Gerade diesen regionalen Zusammenhang zwischen hoher Luft und Bodenstrahlung nach Tschernobyl und Schädigungen des Fötus wollen aber finnische Forscher festgestellt haben. Hier wurden jetzt die Ergebnisse einer Untersuchung veröffentlicht, die von der Universität Helsinki in Zusammenarbeit mit der Strahlenschutzbehörde durchgeführt wurde. Fazit der Wissenschaftler: Die radioaktive Strahlung, der bestimmte Regionen Finnlands nach Tschernobyl ausgesetzt waren, hat aller Wahrscheinlichkeit nach Schäden bei Frühgeburten verursacht, nicht aber bei Kindern, die nach „normallanger“ Schwangerschaft geboren worden sind.

Die finnischen Wissenschaftler hatten von vornherein die regional unterschiedliche Strahlenbelastung berücksichtigt und alle registrierten Schwangerschaften im Untersuchungszeitraum - Geburtstermin zwischen August und Dezember 1986 - in drei Gruppen eingeteilt: Basis war hierbei die Strahlenbelastungskarte und die Gemeinde, in der die Schwangere lebte. Neben den Schwangerschaften im eigentlichen Untersuchungszeitraum wurden Vergleichsgruppen gebildet - für den Zeitraum Januar bis Dezember 1987 einerseits und vor April 1986, dem Zeitpunkt der AKW -Katastrophe, andererseits.
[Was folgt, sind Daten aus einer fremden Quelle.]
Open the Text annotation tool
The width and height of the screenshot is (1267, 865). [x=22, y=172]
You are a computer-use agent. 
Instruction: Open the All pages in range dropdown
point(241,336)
Auf dieser Basis konnten keine überdurchschnittlichen Schädigungen bei normallang verlaufenden Schwangerschaften festgestellt werden, wohl aber bei Frühgeburten. Hier ergab sich ein Anstieg von etwa 65 Prozent konzentriert auf die Gebiete, in denen die Strahlung am höchsten war (20.000 bis 60.000 Bq/qm Caesium 137). Auch die finnische Studie beweist keinen endgültigen Zusammenhang der Schädigungen mit Tschernobyl. Professor Rylomma kann aber „irgendeine andere Erklärung für die Steigerungsrate“ und die regionalen Häufungen nicht erkennen.

Wie sieht es in Schweden mit vergleichbarer Belastung nach Tschernobyl aus? Jack Valentin vom schwedischen Strahlenschutzinstitut teilt auf Anfrage mit, daß es eine vergleichbare schwedische Studie bislang nicht gibt. Die Gesundheitsbehörden führten aber eine fortlaufende Statistik über Geburten und Schäden des Fötus (ist euch schon mal aufgefallen, daß hier eigentlich von menschlichen LEBEwesen und nicht von toten Gegenständen die Rede ist? d. s-in), aufgrund derer man eine „auffallende“ statistische Abweichung nach Tschernobyl nicht feststellen könne. Ganz sicher werde man aber nunmehr die Studien aus den Nachbarländern auch in Schweden genauer unter die Lupe nehmen.